**Request**
Copy out the portion of the material that begins with the line containing "Screen dimensions: 1907x979" and ends with the line containing "tap(35, 66)", both of those lines included.

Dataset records

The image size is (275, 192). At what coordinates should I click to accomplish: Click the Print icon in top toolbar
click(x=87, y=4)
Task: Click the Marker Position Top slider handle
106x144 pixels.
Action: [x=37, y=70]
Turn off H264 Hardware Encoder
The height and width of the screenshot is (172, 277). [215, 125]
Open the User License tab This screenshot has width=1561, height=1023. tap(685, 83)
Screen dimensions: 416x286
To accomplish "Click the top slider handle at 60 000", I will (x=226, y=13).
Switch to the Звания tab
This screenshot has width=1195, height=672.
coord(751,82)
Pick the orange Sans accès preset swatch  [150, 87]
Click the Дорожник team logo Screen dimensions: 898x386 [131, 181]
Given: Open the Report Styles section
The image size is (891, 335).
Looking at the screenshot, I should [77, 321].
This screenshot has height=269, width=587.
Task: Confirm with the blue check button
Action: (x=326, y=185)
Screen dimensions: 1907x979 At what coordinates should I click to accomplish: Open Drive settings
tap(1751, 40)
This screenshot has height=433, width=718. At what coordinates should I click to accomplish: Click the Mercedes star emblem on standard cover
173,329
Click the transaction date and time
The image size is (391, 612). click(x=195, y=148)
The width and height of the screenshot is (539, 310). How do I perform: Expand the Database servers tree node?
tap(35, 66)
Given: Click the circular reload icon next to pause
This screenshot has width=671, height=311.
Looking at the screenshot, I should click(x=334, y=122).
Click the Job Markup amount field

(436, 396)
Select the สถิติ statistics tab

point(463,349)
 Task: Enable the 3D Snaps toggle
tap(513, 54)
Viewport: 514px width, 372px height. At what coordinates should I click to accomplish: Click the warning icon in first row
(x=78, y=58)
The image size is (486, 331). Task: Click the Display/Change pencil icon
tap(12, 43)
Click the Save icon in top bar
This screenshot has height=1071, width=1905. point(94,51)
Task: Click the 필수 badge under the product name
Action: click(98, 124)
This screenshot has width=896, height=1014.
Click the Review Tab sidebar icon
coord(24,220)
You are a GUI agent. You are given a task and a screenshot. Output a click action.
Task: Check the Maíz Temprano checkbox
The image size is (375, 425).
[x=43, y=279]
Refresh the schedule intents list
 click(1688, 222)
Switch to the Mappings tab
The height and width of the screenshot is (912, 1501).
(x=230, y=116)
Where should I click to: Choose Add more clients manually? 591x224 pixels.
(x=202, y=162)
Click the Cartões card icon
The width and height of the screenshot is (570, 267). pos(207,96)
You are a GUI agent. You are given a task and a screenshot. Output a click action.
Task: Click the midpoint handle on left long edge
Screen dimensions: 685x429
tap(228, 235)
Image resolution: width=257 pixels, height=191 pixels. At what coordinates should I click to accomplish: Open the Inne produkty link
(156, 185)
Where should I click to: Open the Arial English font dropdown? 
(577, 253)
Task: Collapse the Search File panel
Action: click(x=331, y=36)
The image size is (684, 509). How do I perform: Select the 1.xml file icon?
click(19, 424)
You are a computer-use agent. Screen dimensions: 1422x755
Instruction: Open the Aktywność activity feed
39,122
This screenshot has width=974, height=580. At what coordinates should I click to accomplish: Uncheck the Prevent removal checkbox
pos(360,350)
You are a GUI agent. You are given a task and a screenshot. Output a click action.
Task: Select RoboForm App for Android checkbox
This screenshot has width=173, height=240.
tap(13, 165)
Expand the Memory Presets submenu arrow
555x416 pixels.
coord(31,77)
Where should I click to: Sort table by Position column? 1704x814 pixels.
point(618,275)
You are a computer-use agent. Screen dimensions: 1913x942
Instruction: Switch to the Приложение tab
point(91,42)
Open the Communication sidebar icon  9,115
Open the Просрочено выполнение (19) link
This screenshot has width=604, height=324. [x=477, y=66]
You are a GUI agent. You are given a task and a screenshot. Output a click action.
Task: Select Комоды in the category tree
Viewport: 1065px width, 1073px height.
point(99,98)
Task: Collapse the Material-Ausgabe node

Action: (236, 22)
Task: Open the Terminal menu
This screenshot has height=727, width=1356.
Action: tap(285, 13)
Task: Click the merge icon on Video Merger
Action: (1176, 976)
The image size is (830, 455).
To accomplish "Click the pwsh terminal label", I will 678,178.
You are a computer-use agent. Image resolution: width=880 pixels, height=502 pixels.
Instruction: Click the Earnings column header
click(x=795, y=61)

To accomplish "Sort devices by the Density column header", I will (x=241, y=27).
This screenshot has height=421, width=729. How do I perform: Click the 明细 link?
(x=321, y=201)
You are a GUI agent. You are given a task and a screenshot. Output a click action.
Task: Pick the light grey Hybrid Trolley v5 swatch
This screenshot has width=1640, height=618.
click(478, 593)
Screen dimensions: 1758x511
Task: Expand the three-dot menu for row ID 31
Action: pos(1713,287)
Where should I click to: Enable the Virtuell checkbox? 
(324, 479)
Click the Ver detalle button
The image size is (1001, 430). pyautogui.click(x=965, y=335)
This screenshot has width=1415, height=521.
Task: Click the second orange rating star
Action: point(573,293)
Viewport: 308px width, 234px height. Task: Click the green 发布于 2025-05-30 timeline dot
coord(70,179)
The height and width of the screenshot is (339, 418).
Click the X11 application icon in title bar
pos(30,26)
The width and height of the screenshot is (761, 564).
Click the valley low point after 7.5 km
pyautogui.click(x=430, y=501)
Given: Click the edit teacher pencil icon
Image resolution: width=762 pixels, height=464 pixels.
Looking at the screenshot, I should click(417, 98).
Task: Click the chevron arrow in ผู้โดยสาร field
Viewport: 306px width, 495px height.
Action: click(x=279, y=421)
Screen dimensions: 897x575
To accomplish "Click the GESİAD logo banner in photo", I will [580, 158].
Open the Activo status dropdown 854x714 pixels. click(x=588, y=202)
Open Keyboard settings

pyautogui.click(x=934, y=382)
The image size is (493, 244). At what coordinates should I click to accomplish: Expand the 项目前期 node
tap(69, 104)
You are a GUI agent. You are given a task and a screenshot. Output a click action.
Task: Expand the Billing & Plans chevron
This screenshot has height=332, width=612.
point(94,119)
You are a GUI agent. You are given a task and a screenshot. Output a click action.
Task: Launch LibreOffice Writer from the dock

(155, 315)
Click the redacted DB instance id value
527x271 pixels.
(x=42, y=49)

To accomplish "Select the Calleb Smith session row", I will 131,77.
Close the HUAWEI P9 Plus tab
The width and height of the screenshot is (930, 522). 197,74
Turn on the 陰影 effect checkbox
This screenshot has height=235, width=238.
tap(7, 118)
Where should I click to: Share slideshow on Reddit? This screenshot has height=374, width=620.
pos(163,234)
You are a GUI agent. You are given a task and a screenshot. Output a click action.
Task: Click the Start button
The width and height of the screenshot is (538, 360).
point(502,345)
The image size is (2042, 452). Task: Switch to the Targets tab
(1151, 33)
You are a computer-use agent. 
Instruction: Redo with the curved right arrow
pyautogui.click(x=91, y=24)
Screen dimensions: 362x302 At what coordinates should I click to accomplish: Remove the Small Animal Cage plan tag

**Finished task**
Screen dimensions: 1907x979 At what coordinates should I click to accomplish: Open Drive settings
tap(1751, 40)
This screenshot has height=433, width=718. At what coordinates should I click to accomplish: Click the Mercedes star emblem on standard cover
173,329
Click the transaction date and time
The image size is (391, 612). click(x=195, y=148)
The width and height of the screenshot is (539, 310). How do I perform: Expand the Database servers tree node?
tap(35, 66)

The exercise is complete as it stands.